81. Search in Rotated Sorted Array II

Information

  • Diffculty: Medium

  • Created: 2020-03-10 08:27:00

  • Last Motified: 2020-03-10 08:49:08

  • Tags: Array, Binary Search

Intuition

We could use a binary search to check if the target exist in the array.

Generally, if nums[lo] != nums[hi] or nums[lo] == nums[hi] != nums[mid], we could always easily know target should be in nums[lo:mid] or nums[mid:hi]. But if nums[lo] == nums[mid] == nums[hi] (e.g. [1, 1, 1, 3, 1]), there is no way to directly know target is in which part. So in this case, we should both search the left part and the right part.

Solution

class Solution:
    def search(self, nums: List[int], target: int) -> bool:
        if not nums:
            return False
        if nums[0] == target or nums[-1] == target:
            return True
        return self._helper(0, len(nums) - 1, nums, target)

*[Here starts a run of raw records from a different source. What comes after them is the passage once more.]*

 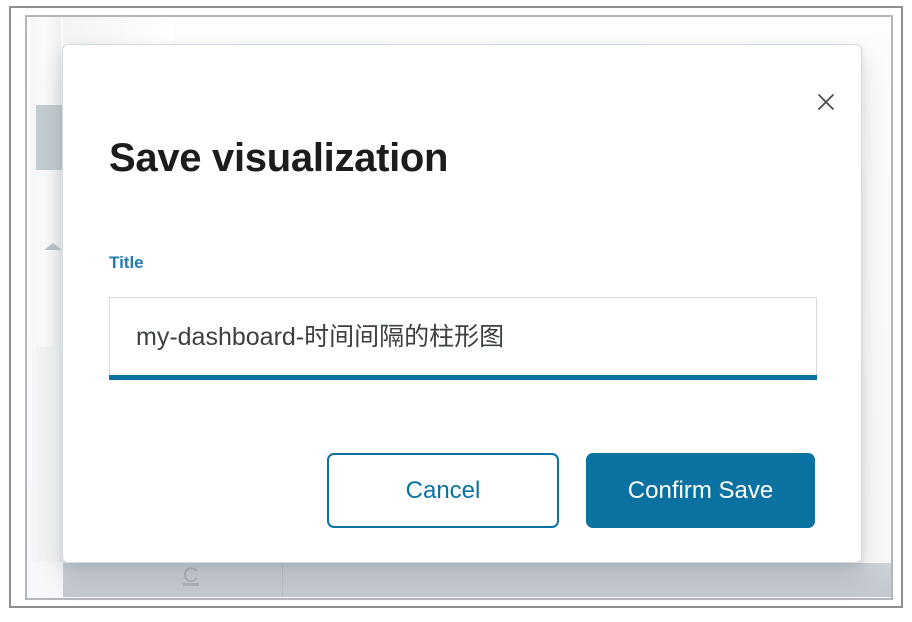 What do you see at coordinates (477, 580) in the screenshot?
I see `app-bottom-status-band: C` at bounding box center [477, 580].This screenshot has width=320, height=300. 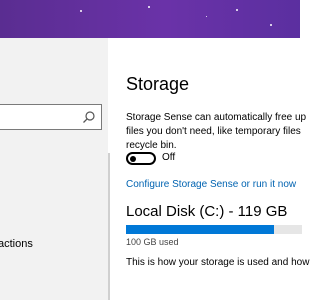 I want to click on disk-usage-bar, so click(x=214, y=230).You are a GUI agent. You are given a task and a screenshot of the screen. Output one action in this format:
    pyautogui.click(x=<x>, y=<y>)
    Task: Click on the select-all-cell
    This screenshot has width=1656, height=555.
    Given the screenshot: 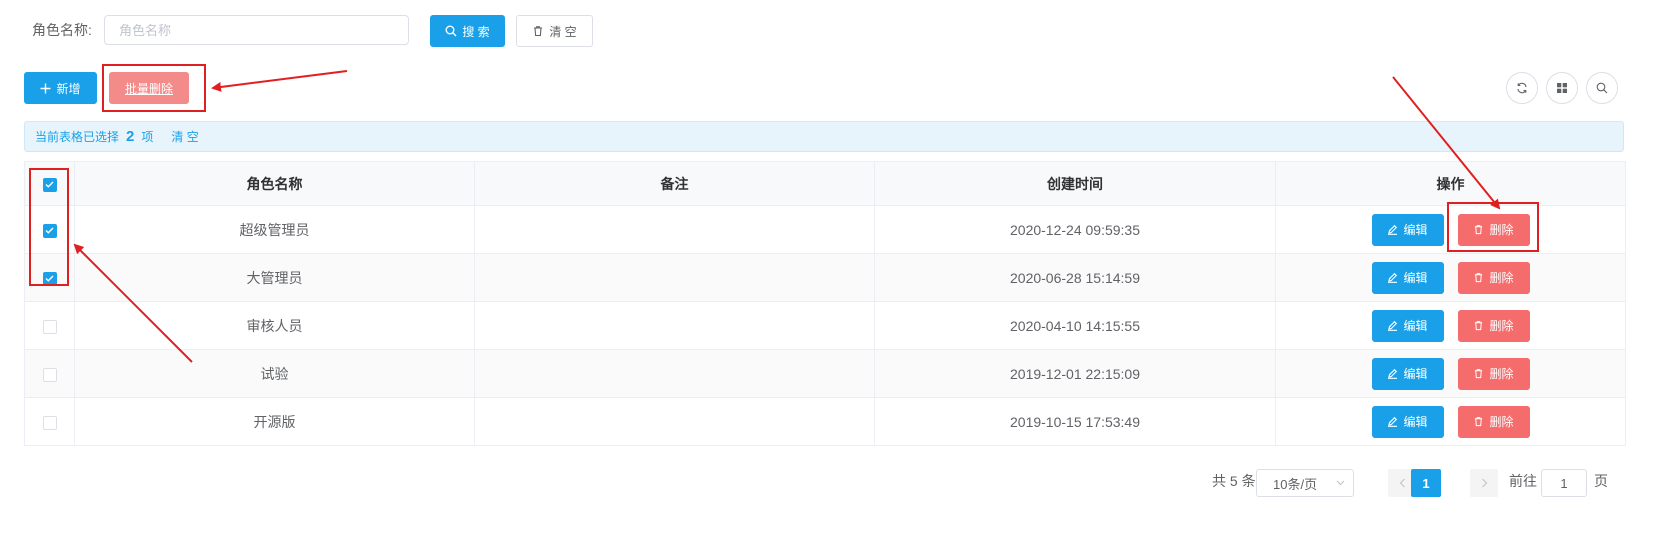 What is the action you would take?
    pyautogui.click(x=50, y=184)
    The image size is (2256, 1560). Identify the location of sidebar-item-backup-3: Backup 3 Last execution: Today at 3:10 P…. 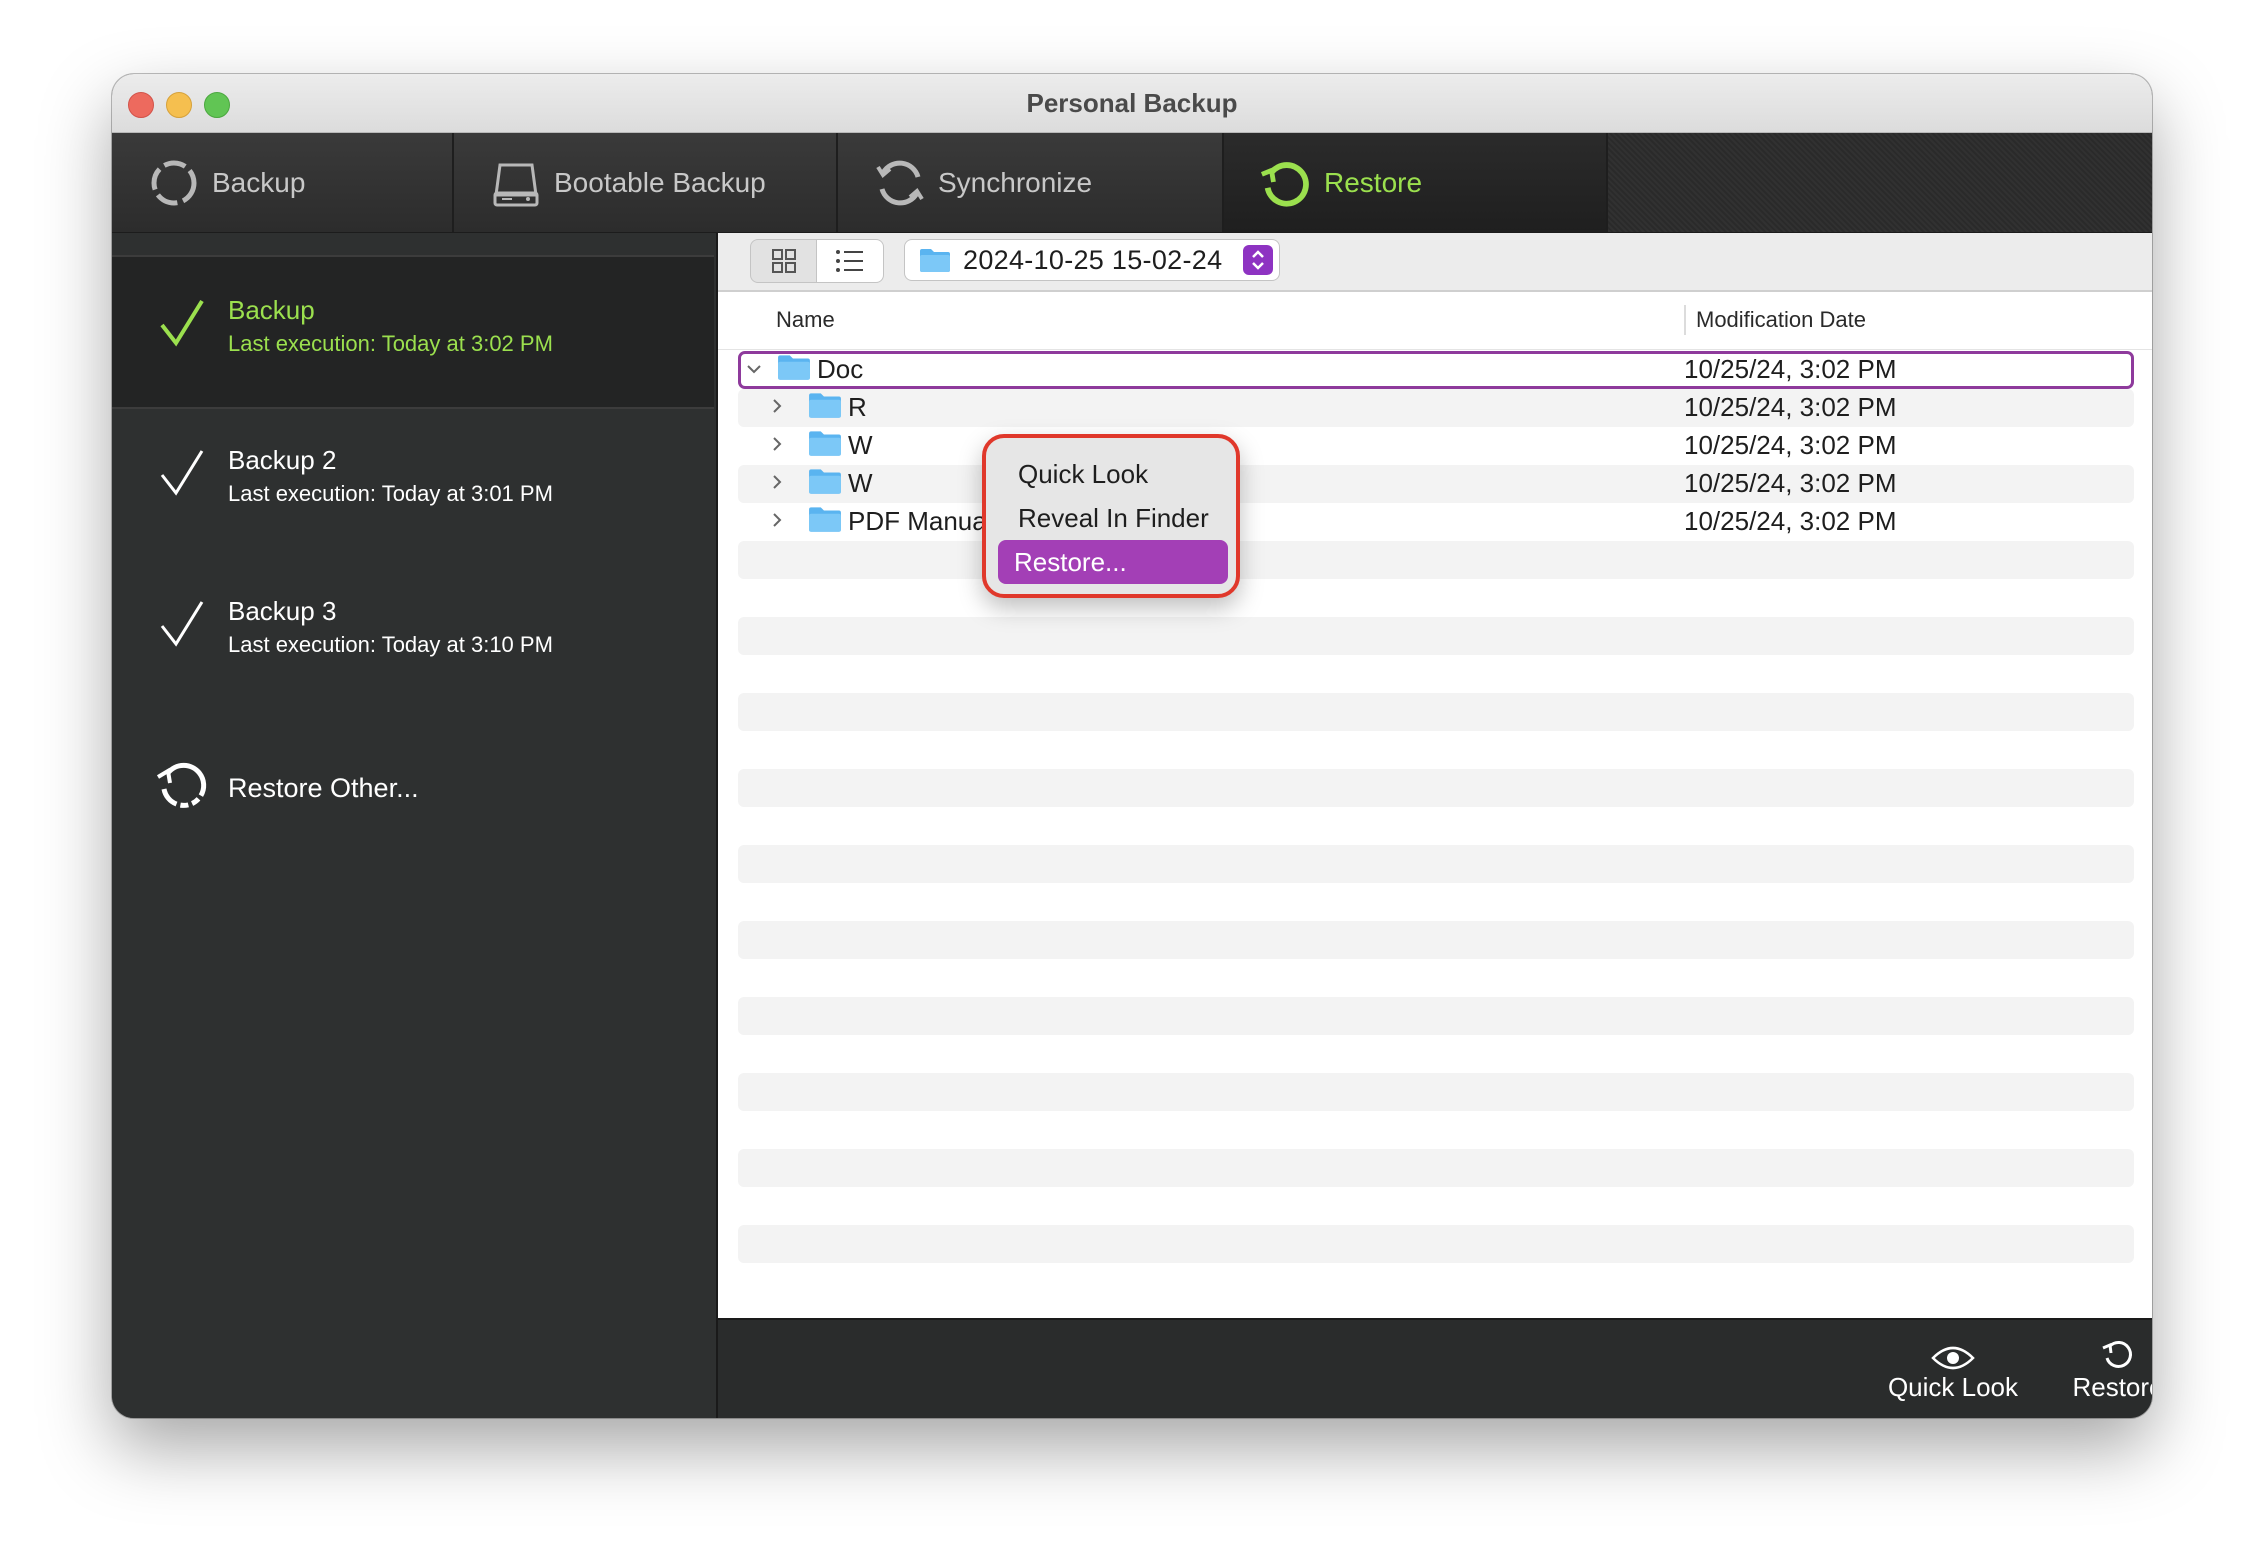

    def _helper(self, lo, hi, nums, target):
        if hi - lo <= 1:
            return False

        mid = (hi + lo) // 2
        if nums[mid] == target:
            return True
        elif nums[lo] == nums[hi] == nums[mid]:
            return self._helper(lo, mid, nums, target) or \
                self._helper(mid, hi, nums, target)
        elif nums[lo] <= nums[mid]:
            if nums[lo] <= target <= nums[mid]:
                return self._helper(lo, mid, nums, target)
            else:
                return self._helper(mid, hi, nums, target)
        else:
            if nums[mid] <= target <= nums[hi]:
                return self._helper(mid, hi, nums, target)
            else:
                return self._helper(lo, mid, nums, target)